● Brief: Reproduce every line of the listing below verbatim, omitting the pictures.

(Stored data entries)
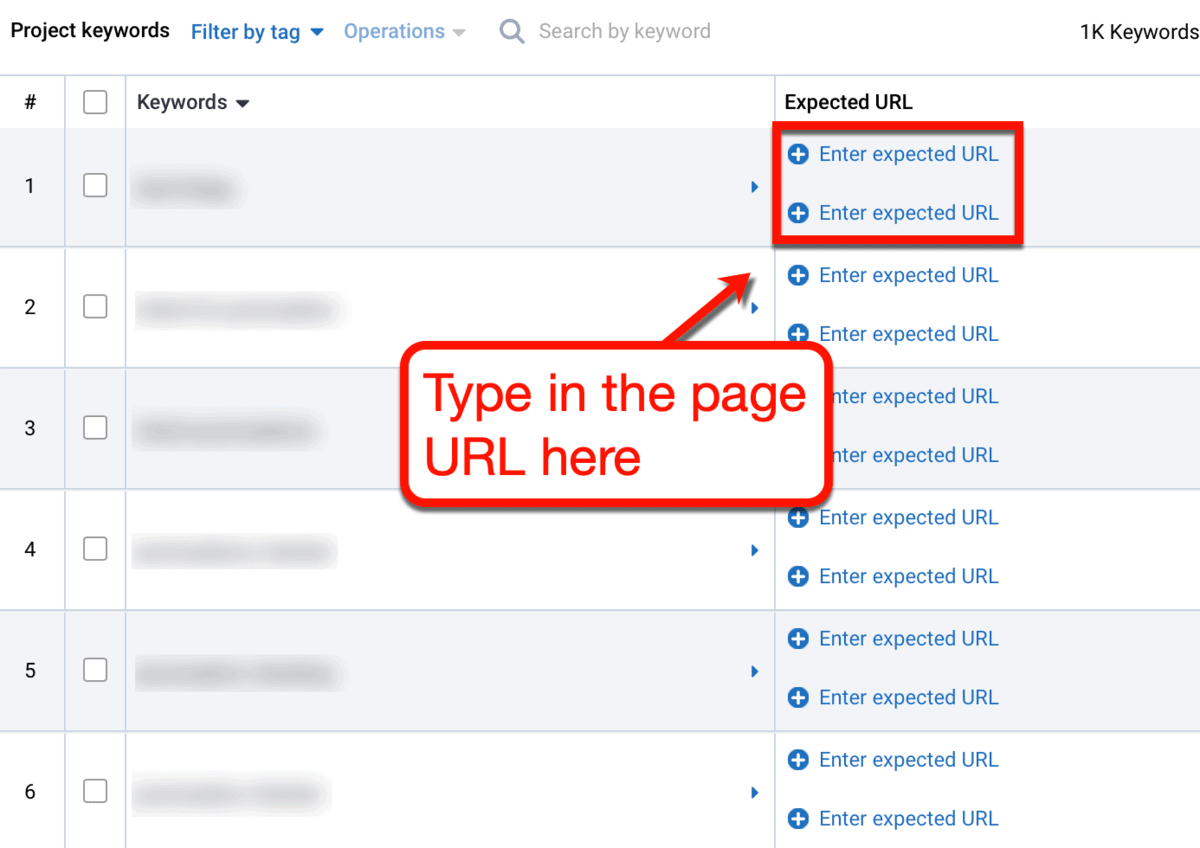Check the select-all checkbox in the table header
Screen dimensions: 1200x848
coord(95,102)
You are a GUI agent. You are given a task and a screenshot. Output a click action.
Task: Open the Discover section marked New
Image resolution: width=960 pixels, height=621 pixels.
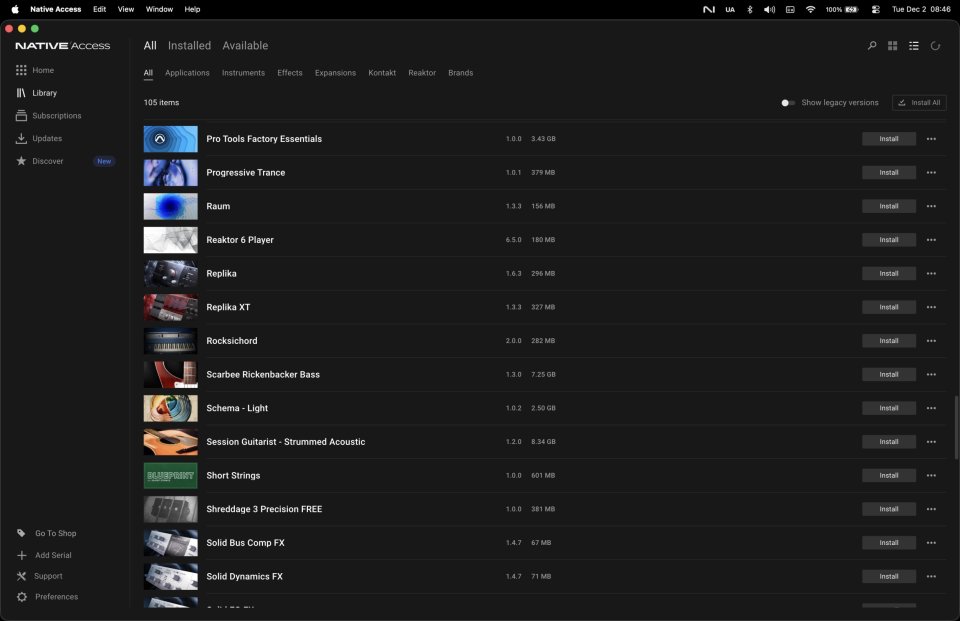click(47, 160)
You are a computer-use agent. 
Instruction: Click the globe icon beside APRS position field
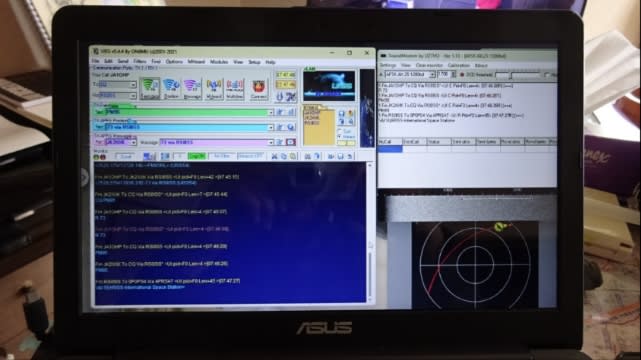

● Answer for this exercise:
Check the select-all checkbox in the table header
Screen dimensions: 1200x848
coord(95,102)
You are a GUI agent. You are given a task and a screenshot. Output a click action.
Task: Open the Discover section marked New
Image resolution: width=960 pixels, height=621 pixels.
click(47, 160)
You are a computer-use agent. 
Instruction: Click the globe icon beside APRS position field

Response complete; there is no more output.